The other noteworthy event in advertising this week is the boycott of ABC stations issued by some Toyota dealers in some southeast states. The president of Southeast Toyota, Ed Sheehy, of Deerfield Beach, Florida, doesn't want to talk about it, of course, but apparently ABC News Nightline coverage of runaway Toyotas hurt his feelings so he's taking his ball and going home.
ABC affiliates affected by this boycott have responded by simply switching on the network feed and running the full-minute contrition/apology spots that ran a blitzkrieg throughout all the networks' prime time Monday. Apparently Toyota national would rather confront the issue than cry about Nightline.
Although the spot comes off a little contrite and without soul to me. We needed to see the face of Toyota.
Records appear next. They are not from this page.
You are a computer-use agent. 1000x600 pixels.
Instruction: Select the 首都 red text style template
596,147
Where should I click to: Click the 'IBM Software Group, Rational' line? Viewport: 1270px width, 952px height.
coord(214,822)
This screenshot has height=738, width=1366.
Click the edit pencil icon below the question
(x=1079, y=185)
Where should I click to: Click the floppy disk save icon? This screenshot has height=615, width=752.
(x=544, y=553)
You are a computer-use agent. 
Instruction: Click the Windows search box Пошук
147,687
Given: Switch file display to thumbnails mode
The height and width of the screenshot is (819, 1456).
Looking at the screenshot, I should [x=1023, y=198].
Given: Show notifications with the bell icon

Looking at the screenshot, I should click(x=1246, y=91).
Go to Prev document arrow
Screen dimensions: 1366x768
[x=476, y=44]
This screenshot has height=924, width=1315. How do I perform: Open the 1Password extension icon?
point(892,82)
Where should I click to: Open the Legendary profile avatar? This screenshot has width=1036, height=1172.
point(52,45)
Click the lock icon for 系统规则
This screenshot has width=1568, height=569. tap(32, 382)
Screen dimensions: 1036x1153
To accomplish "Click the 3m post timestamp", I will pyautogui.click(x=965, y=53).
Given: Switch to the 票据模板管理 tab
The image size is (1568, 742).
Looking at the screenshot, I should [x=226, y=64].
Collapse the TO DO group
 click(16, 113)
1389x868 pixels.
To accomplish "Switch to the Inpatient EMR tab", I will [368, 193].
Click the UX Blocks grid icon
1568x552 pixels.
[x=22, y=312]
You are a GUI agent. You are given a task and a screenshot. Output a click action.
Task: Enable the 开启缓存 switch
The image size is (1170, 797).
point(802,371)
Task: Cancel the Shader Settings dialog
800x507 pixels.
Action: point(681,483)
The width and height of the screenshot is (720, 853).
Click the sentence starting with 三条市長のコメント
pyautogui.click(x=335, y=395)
Somebody needs to look us in the eye and say these things the way Lee Iaccoca did in the '80's. Instead, Toyota seems to be running and hiding from the world. News reporters have been told "politely" to leave the dealership when looking for an interview. Uh, guys... that's your opportunity to put a positive spin on the issue, or at least reassure us. When I broached the subject to my local dealer, the manager turned and walked away, leaving me with a nervous salesman. Not cool.
Local car dealers are not accustomed to this kind of controversy, and their reactions have been, in my view, mostly immature and knee-jerk. But you can't put all the blame on them, as Toyota corporate hasn't been setting the best of examples. It took over two weeks since the first recall notice for an "urgent" memo to hit local TV stations for the one-minute apology spot while an agency scrambled to cram all the sappy production values they could muster into one spot. In the meantime, local TV stations were left with no choice but to continue airing "Buy a Toyota" spots already on the schedule as if nothing was wrong. In contrast, it would've taken about a day, maybe two, to shoot a local dealer looking straight into the camera saying, "We're going to fix this. We'll do what's right."
If this situation was a murder mystery novel, Ed Sheehy's reaction would have the detective looking deeper into his character, and the reader would be thinking, "What's he hiding?"